For the sixth consecutive year, Stanford University is the institution that both applicants and parents have named as their “dream” school. Among students, Harvard University was is second choice; and among parents,  MIT came in just below Stanford.

Specifically, the top ten colleges that students  have identified as their “dream schools” are:

  1. Stanford University
  2. Harvard College
  3. New York University
  4. Princeton University
  5. University of California—Los Angeles
  6. Massachusetts Institute of Technology
  7. Columbia University
  8. Yale University
  9. University of California—Berkeley
  10. University of Southern California

The colleges  that parents see as  dream schools for their children include:

  1. Stanford University
  2. Massachusetts Institute of Technology
  3. Princeton University
  4. Harvard College
  5. Yale University
  6. Brown University
  7. University of Michigan—Ann Arbor
  8. University of Pennsylvania
  9. Columbia University
  10. Cornell University

The survey also found that priorities have shifted in the past few years.
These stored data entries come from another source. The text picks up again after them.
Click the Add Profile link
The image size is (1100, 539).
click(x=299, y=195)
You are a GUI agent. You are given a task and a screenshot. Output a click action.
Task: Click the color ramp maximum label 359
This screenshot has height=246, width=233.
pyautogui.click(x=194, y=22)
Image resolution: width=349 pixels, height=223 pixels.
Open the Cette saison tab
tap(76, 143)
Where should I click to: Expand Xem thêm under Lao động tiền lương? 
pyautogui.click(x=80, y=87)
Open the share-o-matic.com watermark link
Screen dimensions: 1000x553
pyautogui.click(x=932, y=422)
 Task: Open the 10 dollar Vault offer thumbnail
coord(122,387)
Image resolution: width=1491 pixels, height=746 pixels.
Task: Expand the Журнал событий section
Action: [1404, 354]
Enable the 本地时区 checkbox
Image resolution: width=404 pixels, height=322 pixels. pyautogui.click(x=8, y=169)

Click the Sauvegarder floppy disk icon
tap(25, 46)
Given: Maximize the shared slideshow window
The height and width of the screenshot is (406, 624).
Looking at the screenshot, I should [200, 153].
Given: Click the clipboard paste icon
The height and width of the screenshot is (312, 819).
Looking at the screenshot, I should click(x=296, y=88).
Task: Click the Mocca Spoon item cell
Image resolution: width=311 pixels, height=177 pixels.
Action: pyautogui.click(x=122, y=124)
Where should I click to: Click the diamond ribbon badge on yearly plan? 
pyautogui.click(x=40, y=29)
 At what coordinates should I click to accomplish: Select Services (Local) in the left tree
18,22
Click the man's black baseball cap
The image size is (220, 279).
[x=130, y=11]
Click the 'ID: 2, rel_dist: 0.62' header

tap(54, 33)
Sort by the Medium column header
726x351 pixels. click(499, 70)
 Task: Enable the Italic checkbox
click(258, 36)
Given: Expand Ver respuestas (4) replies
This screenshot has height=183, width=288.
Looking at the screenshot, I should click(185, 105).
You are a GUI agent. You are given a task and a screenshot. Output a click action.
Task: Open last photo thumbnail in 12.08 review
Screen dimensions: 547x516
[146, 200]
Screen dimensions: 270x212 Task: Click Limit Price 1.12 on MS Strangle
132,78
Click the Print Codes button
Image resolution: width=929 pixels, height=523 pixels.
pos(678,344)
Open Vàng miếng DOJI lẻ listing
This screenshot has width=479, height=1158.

In 2005, more than 50% of students and parents focused on the best overall college fit when choosing an undergraduate program and less than 25% emphasized career; while, in 2018, career interests have become a much higher priority (42% of students and 41% of parents).

In addition, distance is an important factor in making a college choice. Fully 50% of parents would like their child to attend a college less than 250 miles from home, while 67% of students said they would like to attend a college more than 250 miles from home.

Asked which part of the application process was the toughest, 35% (the plurality) chose the answer, “Completing applications for admission and financial aid,” while 32% of respondents chose the answer, “Taking the SAT, ACT, or AP exams,” as the toughest part of the process for them.

Finally, both students and parents feel great about the value of a college education, with 99% saying that college will be worth the investment for them/their child.